Il appliqua la main sur son estomac avec expression, et poussa un soupir à fendre l’âme.

La petite baissait les yeux et murmurait d’une voix timide :

« Vous voulez rire, Coucou Peter… bien sûr… vous voulez rire.

— Rire ! rire ! dis plutôt, ma jolie Grédel, que je voudrais pleurer… Ah ! si j’avais mes vingt ans, comme je rirais, Grédel, comme je rirais ! »

Il se tut un instant d’un air mélancolique, puis se tournant vers Mathéus, qui rougissait jusqu’aux oreilles :

« À propos, docteur Frantz, s’écria-t-il, où diable allez-vous de si grand matin ? Il a fallu partir au petit jour, pour être sur la côte avant midi.

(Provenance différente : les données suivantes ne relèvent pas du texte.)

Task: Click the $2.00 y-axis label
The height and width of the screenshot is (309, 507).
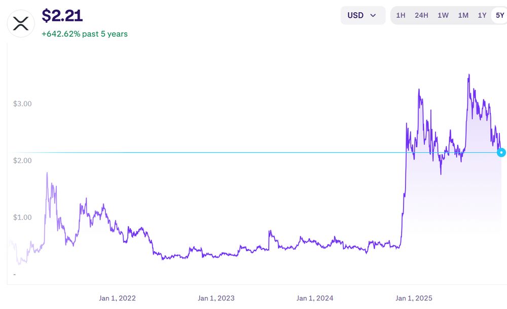Action: [22, 160]
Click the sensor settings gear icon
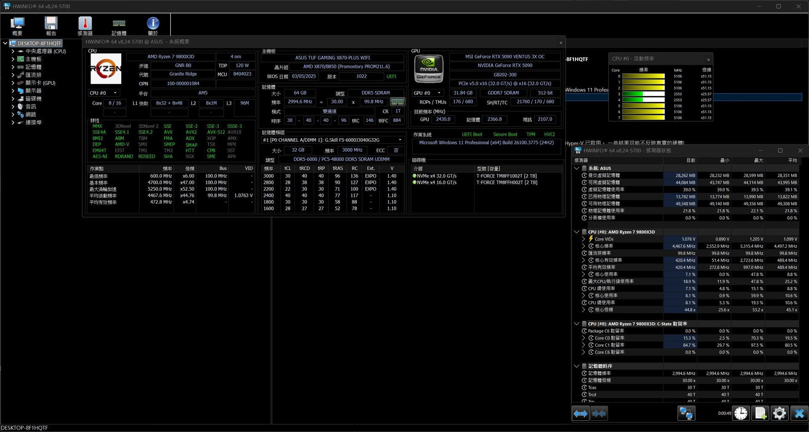This screenshot has width=809, height=432. coord(780,413)
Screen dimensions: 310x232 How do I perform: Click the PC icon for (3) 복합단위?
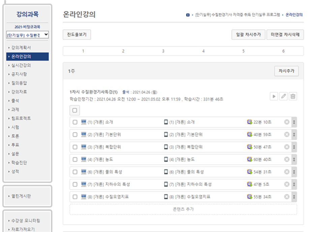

— Je vais prêcher ma doctrine, répondit Mathéus d’un ton simple et naturel.

— Votre doctrine ! fit Coucou Peter en ouvrant de grands yeux, votre doctrine ! »

Il resta quelques secondes tout ébahi ; mais bientôt, partant d’un éclat de rire :

« Ah ! ah ! ah ! la bonne farce, s’écria-t-il, la bonne farce ! Ah ! ah ! ah ! docteur Frantz, je ne vous aurais jamais cru si farceur !

— Que trouves-tu donc là de si comique ? Ne t’ai-je pas dit cent fois au Graufthal que je partirais tôt ou tard ? Il me semble que c’est tout simple.

— Ah bah ! vous allez prêcher comme ça ?

— Sans doute.

— Vous allez annoncer votre pérégrination des âmes, votre transformation des plantes en animaux et des animaux en hommes ?

— Oui, mon garçon, avec beaucoup d’autres choses non moins remarquables, et que je n’ai pas eu le temps de te faire connaître.

— Mais dites donc, vous avez garni votre ceinture, au moins ? C’est un article très-important pour les prédications.

— Moi ! s’écria Mathéus transporté d’un noble orgueil, je n’ai pas emporté un liard ! pas un kreutzer ! Quand on possède la vérité, on est toujours assez riche.

— On est toujours assez riche… répéta le ménétrier ; tiens, tiens, tiens ! c’est drôle… c’est tout à fait drôle ! »

Les paysans venaient de se réunir autour d’eux ; et, sans comprendre cette scène, ils voyaient bien, à la figure de Coucou Peter, qu’il se passait quelque chose d’extraordinaire.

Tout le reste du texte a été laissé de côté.